Material provided:
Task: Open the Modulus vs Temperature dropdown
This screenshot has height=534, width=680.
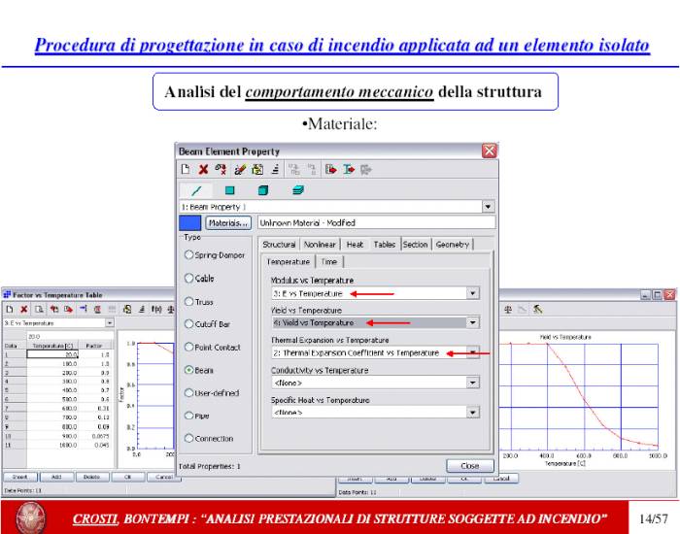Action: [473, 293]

==

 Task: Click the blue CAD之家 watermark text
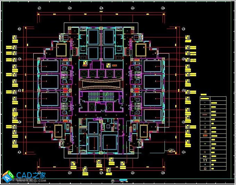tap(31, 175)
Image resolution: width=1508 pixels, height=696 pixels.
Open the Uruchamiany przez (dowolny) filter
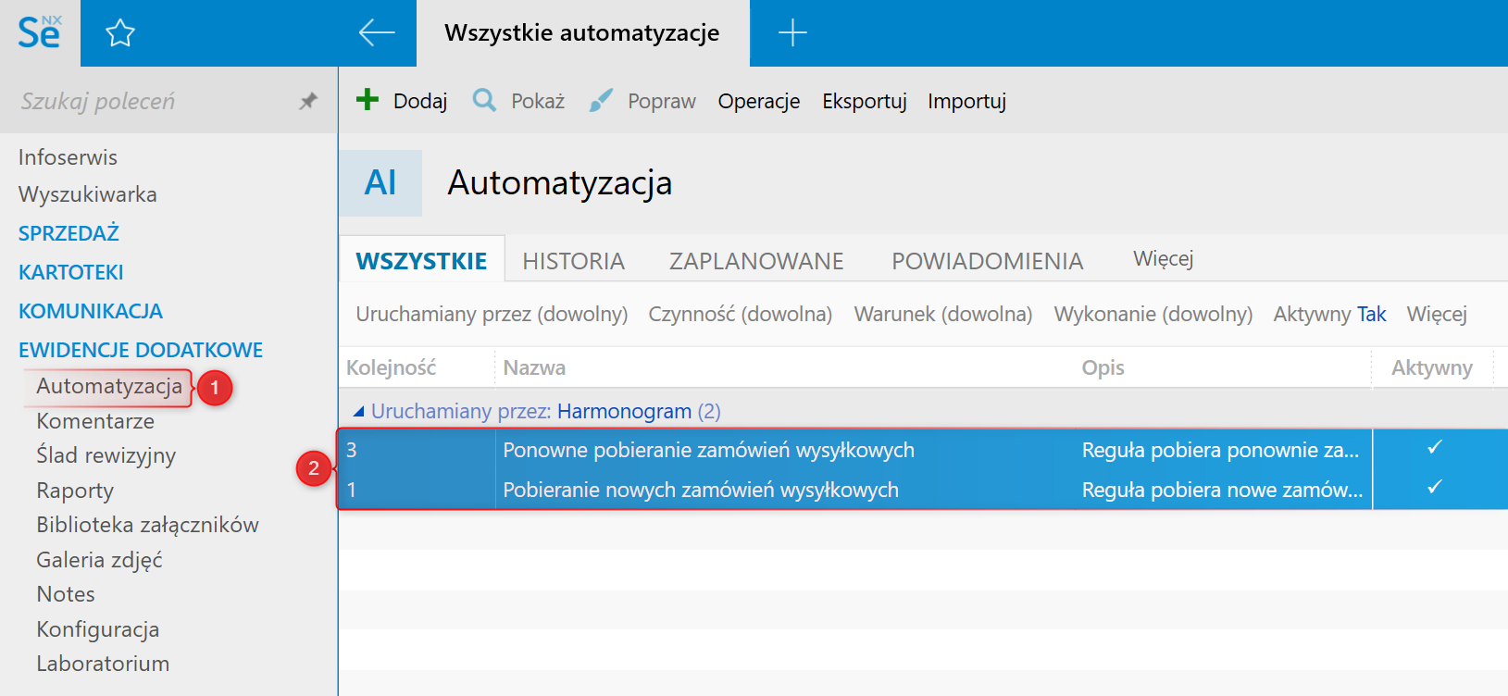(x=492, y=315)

Task to complete:
Write out the records from the line with "Task: Open the" up to and including the line with "Action: [473, 293]", leaving the pictures out of your answer.

Final result:
Task: Open the Modulus vs Temperature dropdown
This screenshot has height=534, width=680.
Action: [473, 293]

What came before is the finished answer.